◆ **DATA RECORDS**

★ ★ ★ ★ ★

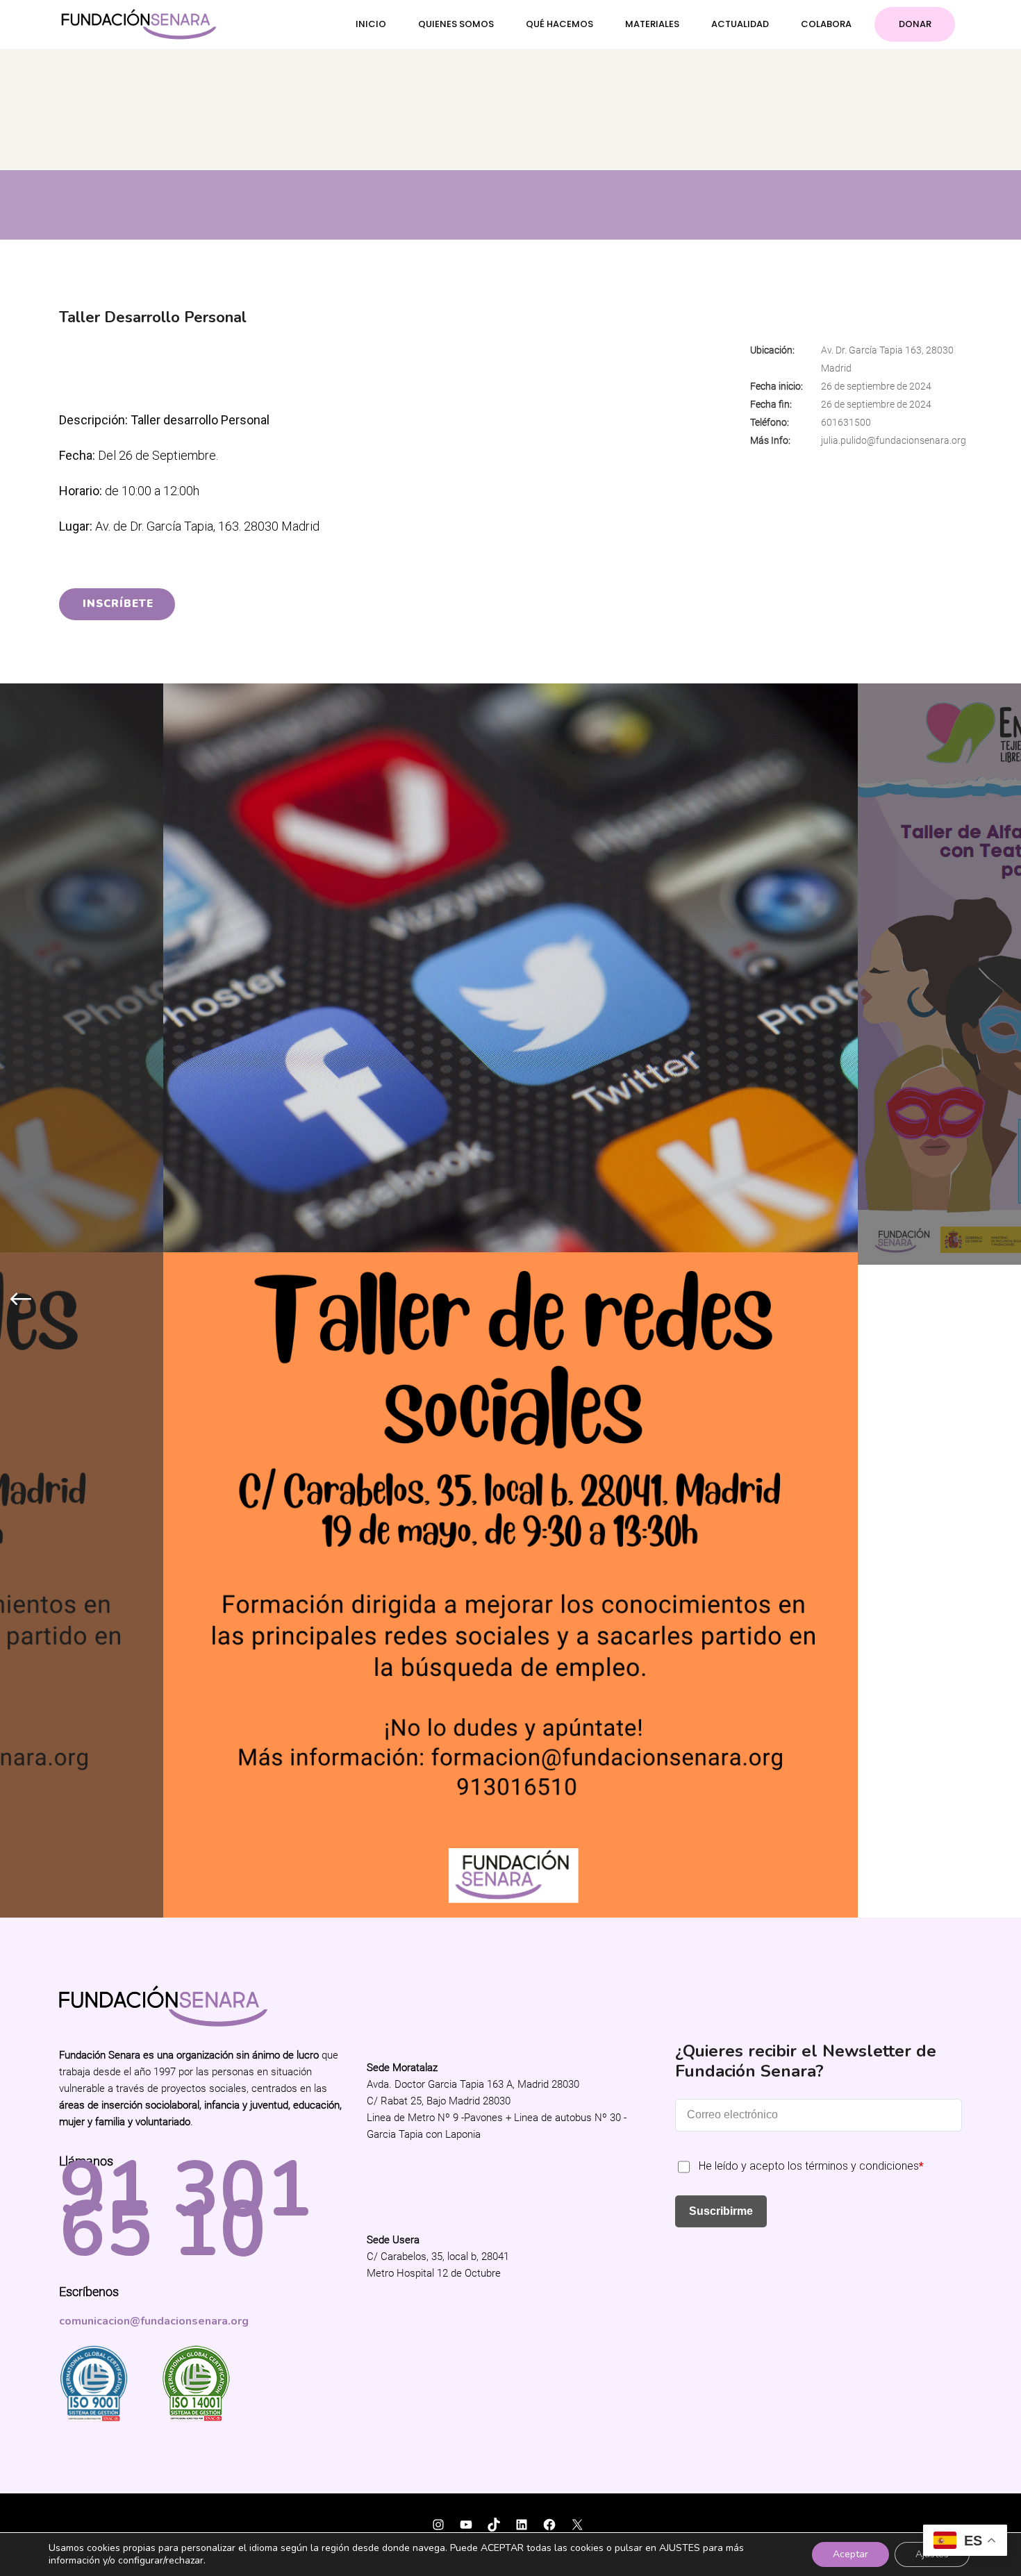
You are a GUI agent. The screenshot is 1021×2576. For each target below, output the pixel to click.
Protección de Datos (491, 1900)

★ ★ ★ ★ ★

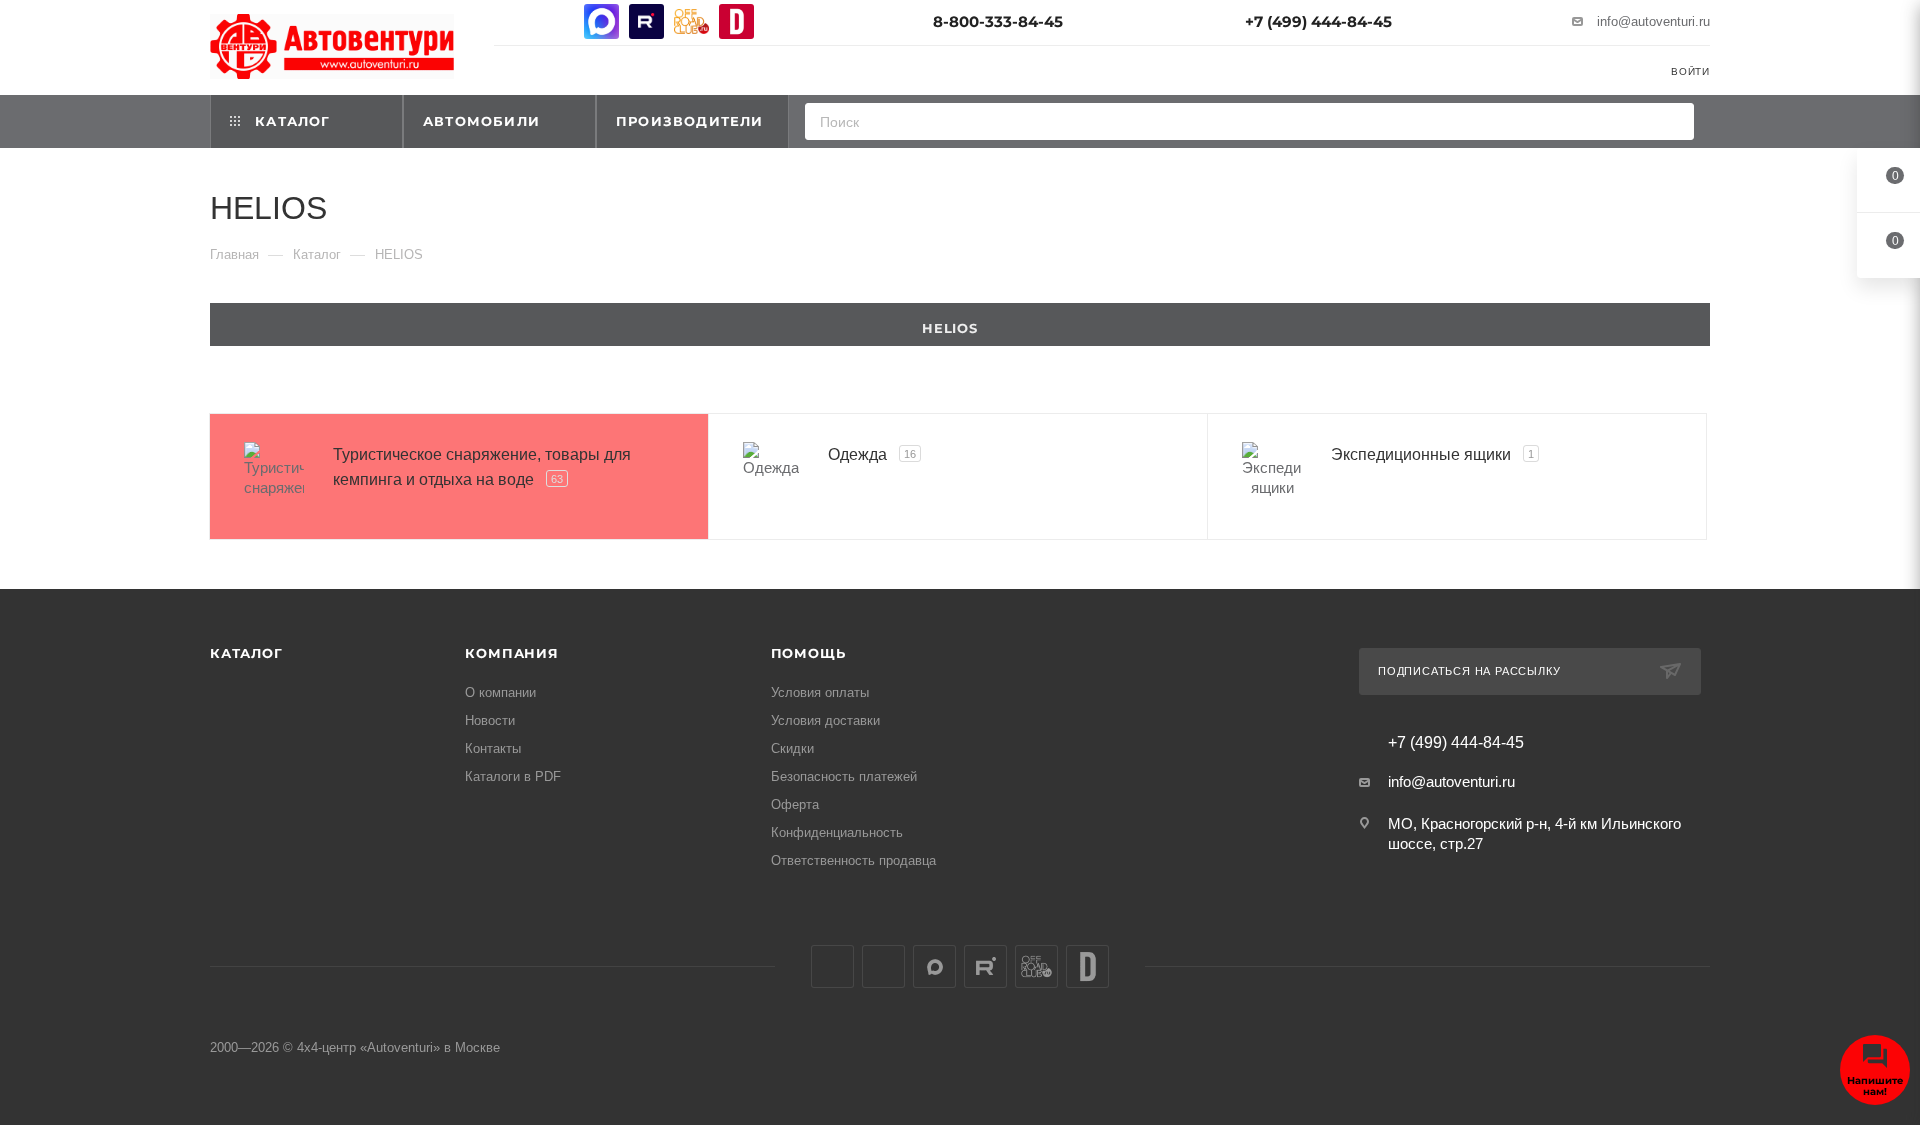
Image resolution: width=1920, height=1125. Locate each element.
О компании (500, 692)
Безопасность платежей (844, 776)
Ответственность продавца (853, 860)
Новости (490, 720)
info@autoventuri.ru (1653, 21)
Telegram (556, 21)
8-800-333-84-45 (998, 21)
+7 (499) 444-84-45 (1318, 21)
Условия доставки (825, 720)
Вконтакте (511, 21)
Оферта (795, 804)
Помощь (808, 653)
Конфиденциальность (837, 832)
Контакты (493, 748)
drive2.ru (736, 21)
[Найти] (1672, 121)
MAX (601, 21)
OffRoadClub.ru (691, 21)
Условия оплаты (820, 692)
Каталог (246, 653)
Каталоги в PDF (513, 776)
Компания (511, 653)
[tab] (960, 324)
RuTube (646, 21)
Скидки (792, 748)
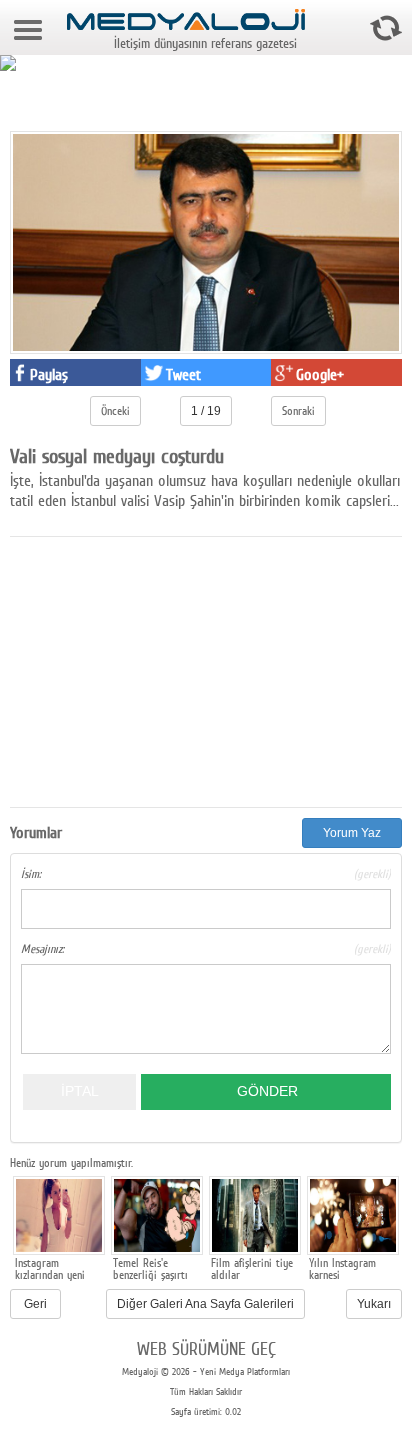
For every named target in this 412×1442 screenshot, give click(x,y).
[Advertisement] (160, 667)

★ ★ ★ ★ ★

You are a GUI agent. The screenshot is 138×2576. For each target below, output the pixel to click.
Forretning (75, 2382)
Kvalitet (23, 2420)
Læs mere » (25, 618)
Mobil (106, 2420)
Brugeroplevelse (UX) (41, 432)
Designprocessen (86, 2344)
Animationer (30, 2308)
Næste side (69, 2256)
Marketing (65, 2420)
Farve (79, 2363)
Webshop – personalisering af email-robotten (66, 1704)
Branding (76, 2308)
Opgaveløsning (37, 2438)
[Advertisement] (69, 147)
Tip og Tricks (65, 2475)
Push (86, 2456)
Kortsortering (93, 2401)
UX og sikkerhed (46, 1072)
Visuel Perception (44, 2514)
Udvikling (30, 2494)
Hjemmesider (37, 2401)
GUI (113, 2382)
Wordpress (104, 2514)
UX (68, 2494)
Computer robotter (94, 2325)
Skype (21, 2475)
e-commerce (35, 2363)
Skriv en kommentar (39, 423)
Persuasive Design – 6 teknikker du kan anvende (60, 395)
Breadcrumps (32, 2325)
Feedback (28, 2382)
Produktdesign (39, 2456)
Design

★ ★ ★ ★ ★

The task calls for every line of the material that contains the string "output".

You are a GUI agent. The screenshot is 1021×2576. For each target below, output the pixel to click.
You are a GUI agent. The screenshot is 138×2576. For each target below, output the pixel to click.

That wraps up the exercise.